|with Fukuda Shihan|
I started learning judo shortly before I turned 41. I didn’t even know the sport existed before my friend Lori brought a DVD to bunco one night. Her husband and family were opening a dojo (judo school) in downtown San Jose. I had just lost a bunch of baby weight and was looking for a way to get back in shape. I thought it looked fun so decided to give it a try. Lori decided to take the judo classes with me. I wanted my oldest son Miles to start judo in the kids class. At 3 ½, he was unwilling to wear the gi jacket. By age 4 though, he was ready to give it a try.
I’ve never been very athletic or graceful. My sister Cathy can tell you I was a lousy softball player, basketball player, soccer player etc. She tried to help me and spent a lot of time working with me. Cathy was the athletic one and did well at softball and soccer. I guess I didn’t get that gene. Dance and step aerobic classes were a nightmare. If the instructor called to go left, I’d go right. My sense of direction has much to be desired. I call it being directionally impaired. I have arthritis in my right knee. Some of the throws and drills are tough for me. Our sensei has been great showing me how to modify things so that I’m able to do them without being in pain. He’s helped many of his students work around injuries and weaknesses to reach their personal potentials. Sensei Lorne has also encouraged his students to help each other, which has made our dojo a comfortable place for anyone to learn judo at their own pace. I have a great doctor who helps me manage the knee pain.
|Lori and me|
I’ve been the oldest female practicing at our dojo. For a while, I thought I must be crazy to be learning this at my age. Most of the other students in my class have been much younger. Then I went to a Kata tournament. Kata is a demonstration of the formal techniques in judo. There were many older women there, women who were black belts. Maybe I wasn’t so crazy for wanting to practice judo. I learned about Fukuda Sensei, who was in her mid-nineties then. She was the highest ranking woman in judo, 9th degree at the time. (She’s now 10th dan). Fukuda was a pioneer in women’s judo and had a women’s dojo in San Francisco. She has sponsored the annual Kata tournaments for many years as well as an annual judo camp for women.

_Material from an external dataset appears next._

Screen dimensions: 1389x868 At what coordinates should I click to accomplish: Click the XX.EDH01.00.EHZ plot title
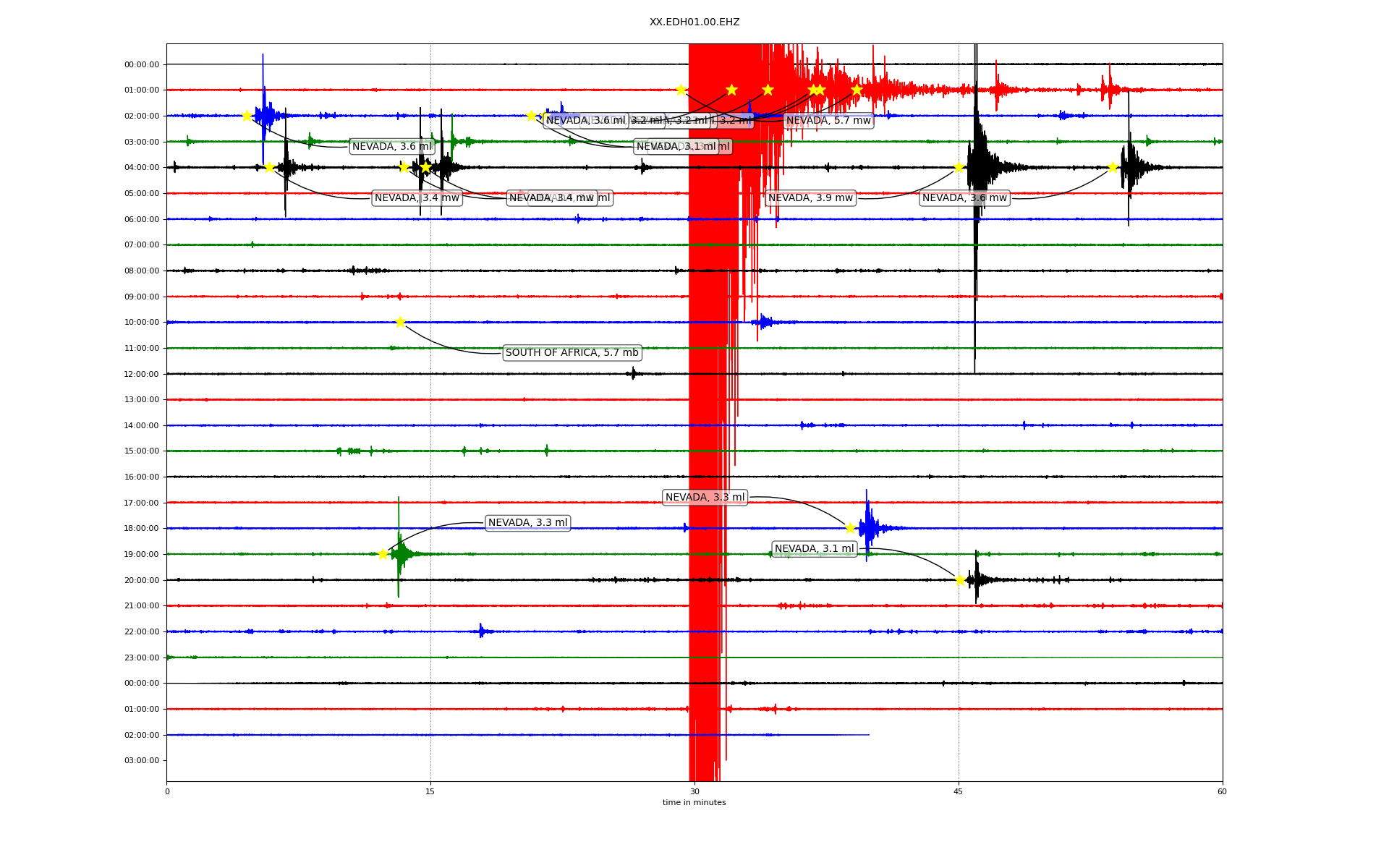tap(694, 22)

Our friend John had started going up to Soko Joshi to learn kata, as he recovered from knee surgery. He told us about the kata clinics that were held there once a month. A group of us went up for a clinic one Saturday to learn Goshin Jutsu, a self-defense kata. Men and women were allowed to attend these clinics. We got to meet Fukuda Sensei which was such an honor. She’s also the only living student of Jigoro Kano, the founder of judo. The instructors at Soko Joshi are all high-ranking black belt women. Those women have inspired me and encouraged me to do better and keep at it. We have attended many clinics at Soko Joshi over the past few years. My partner Andrew and I received direct instruction from Fukuda Sensei during a recent Ju-no-kata clinic. Fukuda wrote the book on Ju-no-kata. We happily repeated our technique for her, until it was the way she wanted it to be. I was so nervous, but so grateful for her invaluable critiquing.

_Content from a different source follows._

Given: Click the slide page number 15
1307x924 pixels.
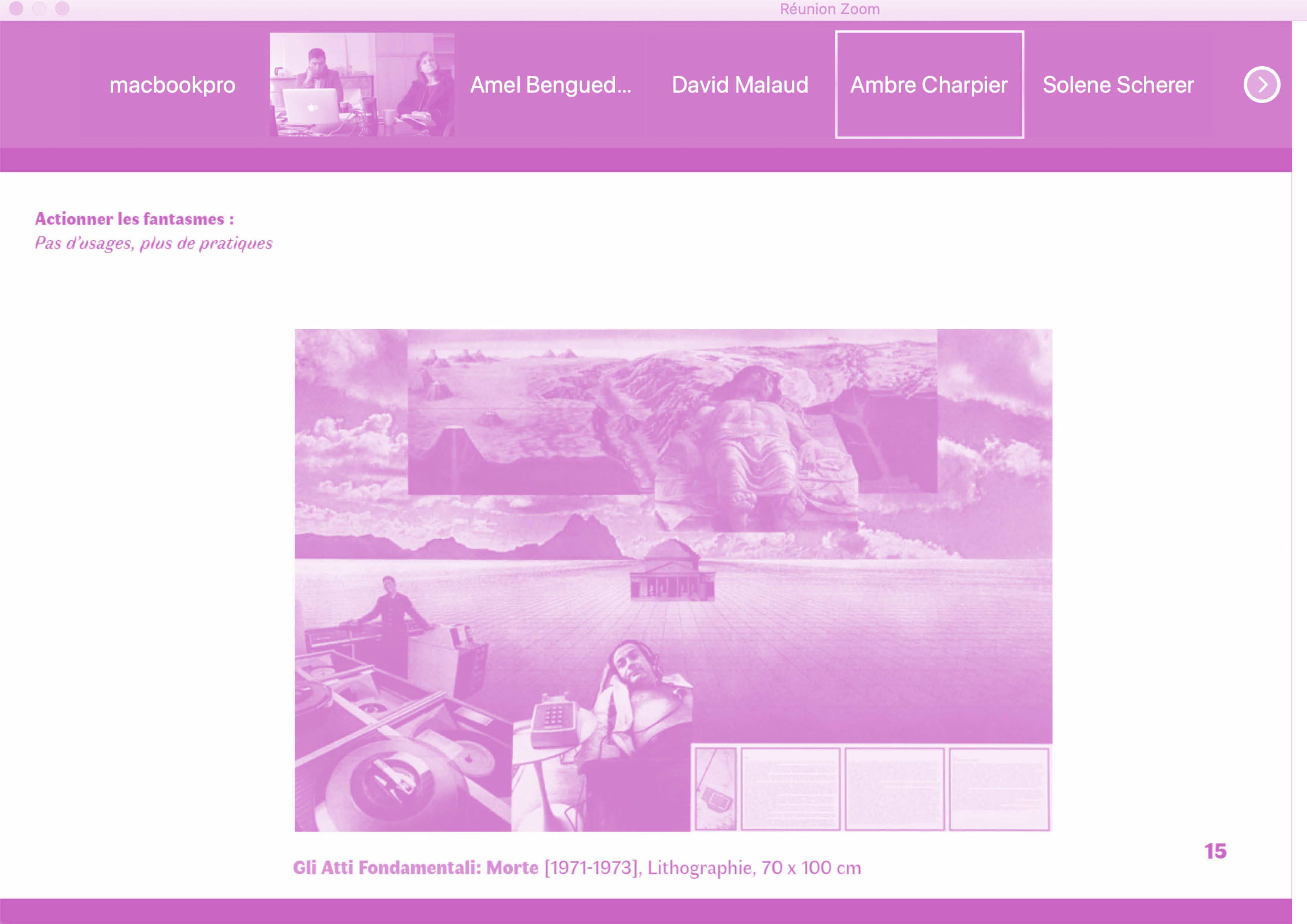Looking at the screenshot, I should [1215, 851].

Learning the different katas has helped me see judo in a different way. It’s not just a sport or exercise. It’s a way of using another person’s motion to help you throw them. It’s a series of actions and reactions. It’s flowing, and efficient. It’s helped my balance, my posture, and of course strengthened many muscles. I feel lucky to be getting such excellent instruction and support from Silicon Valley Judo in San Jose, and Soko Joshi in San Francisco. We’ve also had Sensei Elaine, from another dojo, graciously come to our dojo every Tuesday night to work with us on kata techniques.
I would like to join the ranks of those black-belt women and someday have my black belt. It would be fun to teach kids and to encourage others to give judo a try. I hope to continue practicing judo for many years to come. Just like the ladies at Soko Joshi.
*Update* In the summer of 2012, two American women judo players won medals! Kayla Harrison of Ohio won gold and Marti Malloy from San Jose State took the bronze. Kayla is the first American female to win a gold in judo. Our dojo was fortunate to have Marti give a judo clinic there a few years back.